[Passage to read — start]

0837

SPRING-RIO TSE: 2D T2-Weighted Turbo Spin-Echo Brain Imaging using SPiral RINGs with Retraced In/Out Trajectories
Zhixing Wang1, Steven Allen1, Xue Feng1, John P. Mugler2, and Craig H. Meyer1
1Biomedical Engineering, University of Virginia, Charlottesville, VA, United States, 2Radiology & Medical Imaging, University of Virginia, Charlottesville, VA, United States

Synopsis

This study presents a new approach to 2D TSE imaging using annular spiral rings with a retraced in/out trajectory, dubbed “SPRING-RIO TSE”, for fast T2-weighted brain imaging. Annular rings with retraced in/out segments offer benefits for reducing T2 decay induced artifacts and self-correction of moderate off-resonance effects. Phantom and human results show that high-quality T2-weighted images can be acquired with higher scan efficiency and reduced SAR, when compared with Cartesian TSE imaging.

Introduction

Spiral-based TSE techniques have shown advantages over conventional Cartesian TSE, in terms of SNR, CNR and reduced SAR1,2. Previously, we introduced a 2D SPRING TSE technique2 for dual-contrast T2-weighted images using spiral ring segmentation at 1.5T, and the results demonstrated that ring segmentation leads to a smoothed T2-dependent weighting of signal amplitudes across k space and thus to benign artifact behavior3,4. One key advantage of this annular ring segmentation, compared with an interleaved, rotated spiral-arm segmentation, is that there is no need for a double encoding strategy1 to mitigate the T2-decay induced signal variation, thus resulting in a shorter scan time. However, there are still challenges associated with this technique, such as residual T2-decay blurring, off-resonance induced signal loss, and relatively low SNR.

[Passage to read — finish]
[Raw data — start]

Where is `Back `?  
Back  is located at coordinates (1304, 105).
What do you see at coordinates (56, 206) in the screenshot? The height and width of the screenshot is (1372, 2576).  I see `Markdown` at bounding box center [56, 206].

[Raw data — finish]

_Task objective_
According to the text on SPRING-RIO TSE, which challenges remain with the earlier 2D SPRING TSE technique?

_Response for this exercise_
Residual T2-decay blurring, off-resonance induced signal loss, and relatively low SNR.